Two bag-of-words classifiers

ICCV 2005 short courses on
Recognizing and Learning Object Categories

A simple approach to classifying images is to treat them as a collection of regions, describing only their appearance and igorning their spatial structure. Similar models have been successfully used in the text community for analyzing documents and are known as "bag-of-words" models, since each document is represented by a distribution over fixed vocabulary(s). Using such a representation, methods such as probabalistic latent semantic analysis (pLSA) [1] and latent dirichlet allocation (LDA) [2] are able to extract coherent topics within document collections in an unsupervised manner.

Recently, Fei-Fei et al. [3] and Sivic et al. [4] have applied such methods to the visual domain. The demo code implements pLSA, including all pre-processing stages. For comparison, a Naive Bayes classifier is also provided which requires labelled training data, unlike pLSA.

The code consists of Matlab scripts (which should run under both Windows and Linux) and a couple of 32-bit Linux binaries for doing feature detection and representation. Hence the whole system will need to be run on Linux. The code is for teaching/research purposes only. If you find a bug, please email me at fergus where csail point mit point edu.

Download the code and datasets (32 MBytes): tgz file zip file

Operation of code
To run the demos:
1. Unpack the .zip file into a new directory (e.g. /home/username/demos)
2. Put the common/ directory in your Matlab path (by doing 'addpath /home/username/demos/common'). This directory holds all the code used in the experiments
3. move into one of the experiment directories, e.g. 'cd /home/username/demos/experiments/parts_structure'
4. ensure that the paths at the top of the config_file_1.m file are correct. (i.e. swap 'fergus' for 'username' or whatever).
5. Then you are good to go. Type 'doall('config_file_1')' and it all run. Since the training is manual, you will need to do some clicking at some point, but the rest is automated.

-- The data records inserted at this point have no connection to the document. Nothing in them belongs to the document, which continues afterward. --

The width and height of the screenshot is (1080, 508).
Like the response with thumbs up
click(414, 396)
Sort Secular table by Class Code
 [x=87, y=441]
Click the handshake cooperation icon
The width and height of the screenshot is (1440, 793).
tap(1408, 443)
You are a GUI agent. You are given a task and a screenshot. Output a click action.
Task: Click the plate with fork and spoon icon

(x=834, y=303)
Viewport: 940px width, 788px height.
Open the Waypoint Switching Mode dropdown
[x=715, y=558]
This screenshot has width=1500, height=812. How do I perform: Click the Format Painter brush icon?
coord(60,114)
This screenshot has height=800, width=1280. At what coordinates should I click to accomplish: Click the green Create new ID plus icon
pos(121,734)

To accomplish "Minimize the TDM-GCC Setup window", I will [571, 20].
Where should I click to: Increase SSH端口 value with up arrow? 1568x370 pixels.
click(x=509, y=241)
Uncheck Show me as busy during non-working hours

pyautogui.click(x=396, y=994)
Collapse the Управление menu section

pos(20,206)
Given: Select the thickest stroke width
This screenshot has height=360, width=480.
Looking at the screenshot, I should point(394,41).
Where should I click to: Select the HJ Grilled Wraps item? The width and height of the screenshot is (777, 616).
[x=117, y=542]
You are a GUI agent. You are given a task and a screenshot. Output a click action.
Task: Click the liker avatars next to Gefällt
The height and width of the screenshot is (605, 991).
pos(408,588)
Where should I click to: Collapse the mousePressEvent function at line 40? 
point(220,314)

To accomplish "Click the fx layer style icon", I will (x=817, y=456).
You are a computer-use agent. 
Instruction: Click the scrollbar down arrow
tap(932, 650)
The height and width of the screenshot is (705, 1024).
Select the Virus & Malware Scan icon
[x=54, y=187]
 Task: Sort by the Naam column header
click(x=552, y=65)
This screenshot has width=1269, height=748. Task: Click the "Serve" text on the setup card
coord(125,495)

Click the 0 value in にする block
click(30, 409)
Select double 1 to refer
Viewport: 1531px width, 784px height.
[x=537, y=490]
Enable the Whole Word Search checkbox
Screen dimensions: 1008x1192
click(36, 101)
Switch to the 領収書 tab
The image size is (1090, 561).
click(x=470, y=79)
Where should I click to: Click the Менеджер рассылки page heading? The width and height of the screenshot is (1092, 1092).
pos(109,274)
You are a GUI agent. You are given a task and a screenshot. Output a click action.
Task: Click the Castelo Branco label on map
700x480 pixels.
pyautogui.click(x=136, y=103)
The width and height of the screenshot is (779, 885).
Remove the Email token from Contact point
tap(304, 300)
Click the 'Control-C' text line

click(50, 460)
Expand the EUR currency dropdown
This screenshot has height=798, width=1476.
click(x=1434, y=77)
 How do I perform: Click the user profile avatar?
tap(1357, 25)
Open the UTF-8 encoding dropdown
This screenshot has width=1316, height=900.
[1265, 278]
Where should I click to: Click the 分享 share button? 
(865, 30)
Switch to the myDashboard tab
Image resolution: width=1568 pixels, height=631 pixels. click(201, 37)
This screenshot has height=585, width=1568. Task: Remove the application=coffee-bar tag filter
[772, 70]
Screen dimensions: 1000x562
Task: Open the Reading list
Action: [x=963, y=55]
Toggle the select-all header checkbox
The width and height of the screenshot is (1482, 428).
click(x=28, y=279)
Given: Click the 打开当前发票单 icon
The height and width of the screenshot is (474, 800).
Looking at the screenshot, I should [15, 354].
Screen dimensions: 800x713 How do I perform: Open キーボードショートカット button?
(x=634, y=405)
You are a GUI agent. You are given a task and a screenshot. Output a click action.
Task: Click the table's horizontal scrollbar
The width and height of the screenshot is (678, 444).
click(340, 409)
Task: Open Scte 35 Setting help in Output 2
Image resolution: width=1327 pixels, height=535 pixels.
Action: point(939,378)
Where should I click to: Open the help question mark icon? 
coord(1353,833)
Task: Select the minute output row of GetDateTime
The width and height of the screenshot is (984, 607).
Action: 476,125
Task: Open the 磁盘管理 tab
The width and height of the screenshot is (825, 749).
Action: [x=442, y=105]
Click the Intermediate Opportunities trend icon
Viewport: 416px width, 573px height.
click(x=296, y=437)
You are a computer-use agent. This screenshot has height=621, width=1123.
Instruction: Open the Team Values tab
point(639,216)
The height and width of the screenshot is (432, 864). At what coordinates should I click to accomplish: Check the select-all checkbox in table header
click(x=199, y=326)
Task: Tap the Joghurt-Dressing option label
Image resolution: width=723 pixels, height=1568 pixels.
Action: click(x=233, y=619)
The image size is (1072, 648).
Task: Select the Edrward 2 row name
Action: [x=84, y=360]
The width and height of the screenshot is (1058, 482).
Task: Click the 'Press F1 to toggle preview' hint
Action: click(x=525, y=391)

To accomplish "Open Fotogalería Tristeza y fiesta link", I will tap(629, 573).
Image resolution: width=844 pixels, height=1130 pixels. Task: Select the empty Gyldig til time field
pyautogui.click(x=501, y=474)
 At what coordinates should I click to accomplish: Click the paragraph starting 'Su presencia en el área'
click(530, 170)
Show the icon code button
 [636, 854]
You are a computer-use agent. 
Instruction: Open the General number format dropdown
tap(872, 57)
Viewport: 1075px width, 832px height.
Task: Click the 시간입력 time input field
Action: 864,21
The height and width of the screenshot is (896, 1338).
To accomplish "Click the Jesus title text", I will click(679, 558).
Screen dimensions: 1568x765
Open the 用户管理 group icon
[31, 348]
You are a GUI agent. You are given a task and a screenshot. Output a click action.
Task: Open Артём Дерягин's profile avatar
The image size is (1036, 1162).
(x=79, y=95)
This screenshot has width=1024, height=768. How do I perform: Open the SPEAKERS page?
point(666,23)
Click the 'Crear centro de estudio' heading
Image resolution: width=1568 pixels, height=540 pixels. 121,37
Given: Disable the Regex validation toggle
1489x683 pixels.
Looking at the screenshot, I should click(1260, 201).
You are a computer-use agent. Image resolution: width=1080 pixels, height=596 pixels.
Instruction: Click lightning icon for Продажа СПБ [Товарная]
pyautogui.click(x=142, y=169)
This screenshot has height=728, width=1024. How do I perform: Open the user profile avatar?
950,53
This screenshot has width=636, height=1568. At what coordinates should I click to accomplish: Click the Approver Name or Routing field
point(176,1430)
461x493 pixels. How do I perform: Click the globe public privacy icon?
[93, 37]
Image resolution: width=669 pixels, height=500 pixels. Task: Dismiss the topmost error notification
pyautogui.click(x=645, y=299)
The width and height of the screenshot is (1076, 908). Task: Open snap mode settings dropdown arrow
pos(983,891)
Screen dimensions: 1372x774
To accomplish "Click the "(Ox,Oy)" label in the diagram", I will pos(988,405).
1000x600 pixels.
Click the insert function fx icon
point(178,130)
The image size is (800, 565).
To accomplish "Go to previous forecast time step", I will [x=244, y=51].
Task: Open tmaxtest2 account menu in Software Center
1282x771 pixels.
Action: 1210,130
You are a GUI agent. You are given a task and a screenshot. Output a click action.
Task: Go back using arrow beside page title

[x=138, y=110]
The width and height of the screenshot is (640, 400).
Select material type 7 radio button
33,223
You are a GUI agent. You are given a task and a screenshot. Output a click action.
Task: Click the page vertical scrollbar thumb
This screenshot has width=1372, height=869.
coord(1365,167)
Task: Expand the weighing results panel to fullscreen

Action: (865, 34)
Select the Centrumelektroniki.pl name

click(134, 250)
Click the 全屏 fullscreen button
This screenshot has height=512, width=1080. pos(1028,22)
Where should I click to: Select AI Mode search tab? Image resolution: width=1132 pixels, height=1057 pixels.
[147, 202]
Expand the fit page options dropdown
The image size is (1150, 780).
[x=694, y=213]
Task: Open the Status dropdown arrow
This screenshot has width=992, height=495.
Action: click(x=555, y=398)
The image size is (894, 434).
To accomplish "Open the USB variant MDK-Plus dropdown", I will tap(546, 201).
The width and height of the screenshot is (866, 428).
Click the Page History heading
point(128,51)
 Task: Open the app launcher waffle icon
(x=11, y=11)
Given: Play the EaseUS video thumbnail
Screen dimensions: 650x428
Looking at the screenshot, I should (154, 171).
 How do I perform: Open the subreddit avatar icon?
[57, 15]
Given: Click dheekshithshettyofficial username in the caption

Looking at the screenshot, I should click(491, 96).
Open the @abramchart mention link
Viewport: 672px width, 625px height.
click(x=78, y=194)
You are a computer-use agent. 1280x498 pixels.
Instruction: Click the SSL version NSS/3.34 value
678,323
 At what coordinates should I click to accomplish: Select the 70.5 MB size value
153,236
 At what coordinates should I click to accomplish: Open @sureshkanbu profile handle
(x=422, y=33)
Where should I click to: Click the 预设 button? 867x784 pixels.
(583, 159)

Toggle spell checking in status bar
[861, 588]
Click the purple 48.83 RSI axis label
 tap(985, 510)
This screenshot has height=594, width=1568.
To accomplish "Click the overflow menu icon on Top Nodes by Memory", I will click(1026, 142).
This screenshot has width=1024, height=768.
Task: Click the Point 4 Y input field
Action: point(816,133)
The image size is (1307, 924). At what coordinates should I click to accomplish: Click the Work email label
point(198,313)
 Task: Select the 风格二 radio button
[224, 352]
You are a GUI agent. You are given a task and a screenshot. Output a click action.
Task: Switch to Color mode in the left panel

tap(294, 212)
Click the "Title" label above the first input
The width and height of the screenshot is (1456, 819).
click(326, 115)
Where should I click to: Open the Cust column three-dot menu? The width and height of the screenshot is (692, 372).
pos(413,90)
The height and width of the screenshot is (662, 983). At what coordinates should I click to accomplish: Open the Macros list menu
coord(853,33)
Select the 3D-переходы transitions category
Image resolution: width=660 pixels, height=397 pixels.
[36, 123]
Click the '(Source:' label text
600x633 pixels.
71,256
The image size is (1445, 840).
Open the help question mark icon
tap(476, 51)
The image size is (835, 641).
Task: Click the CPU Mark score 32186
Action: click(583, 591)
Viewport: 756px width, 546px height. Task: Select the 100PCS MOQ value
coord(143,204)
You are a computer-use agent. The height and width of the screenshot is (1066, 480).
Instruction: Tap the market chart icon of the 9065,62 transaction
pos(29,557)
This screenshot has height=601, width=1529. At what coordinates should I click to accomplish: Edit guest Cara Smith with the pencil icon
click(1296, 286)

For an overview of what is going on see the sections below. For a more detailed understanding, read the comments in the .m files.

Description of code

Experiment script
config_file_1.m - Each experiment has its own script. This holds ALL settings required to reproduce the experiment in its entirety. The script should sit in its own subdirectory within experiments/. Each of the 'do_' functions is passed the script. The parameters and settings are grouped into structures for neatness. At the top of the script, the paths to various key directories are set. Before running ensure that these are correct. At the very top of the script is the EXPERIMENT_TYPE variable, used by do_all.m to call the appropriate sub-stages. For these demos, it should either be 'plsa' or 'naive_bayes'.

Top-level function
do_all.m - Master function that calls all the different section of the algorithms in turn. The choice of the algorithm is made by the EXPERIMENT_TYPE setting in the configuration file.

Stages of the algorithm
do_random_indices.m - randomly picks the training and test indices as stores them in a file in the current experiment directory.
do_preprocessing.m - copies and rescales (as specified) all images from the IMAGES_DIR into the images/ directory in the current experiement directory.
do_interest_op.m - Runs a very crude interest operator over the images to gather a set of regions. See Edge_Sampling.m for details of the operator. A Caddy edge detector is used, which is implemented as binary (both Windows and Linux versions are provided).
do_representation.m - takes the regions produced by do_interest_op.m and characterises their appearance, in this instance using SIFT features. This is done by means of a linux binary. do_form_codebook.m - Runs k-means on the SIFT vectors from all training images to build a visual vocabulary. Uses a Linux .mex file, but source code is provided so you can recompile for any platform you wish.
do_vq.m - Vector quantizes the regions from all images using the vocabulary built by do_form_codebook.m.
do_plsa.m - Learns a pLSA model from the training images. The number of topics is specified in Learn.Num_Topics in the configuration file.
do_plsa_evaluation.m - Test a pLSA model on the testing images. Plots ROC and RPC curves as well as test images with regions overlaid, colored according to their preffered topic.
do_naive_bayes.m - Forms a Naive Bayes classifier from the training images.
do_naive_bayes_evaluation.m - Tests the Naive Bayes classifier on the testing images. Plots ROC and RPC curves as well as test images with regions overlaid, colored according to their preffered topic.

Walkthough of demo

Sample images
This is a sample of the images used for this demo. It contains a mix of faces from the Caltech face dataset and images from the Caltech background datasets. The do_preprocessing.m script should resize all of them to 200 pixels in width.

Interset point operator
Running do_interest_op.m calls the crude interest operator, Edge_Sampling.m. This runs a Canny Edge detector over the image and then samples points from the set of edgels. The scale is also determined by randomly sampling over a uniform distribution. The two images below show the set of edgels and sampled regions for a typical image.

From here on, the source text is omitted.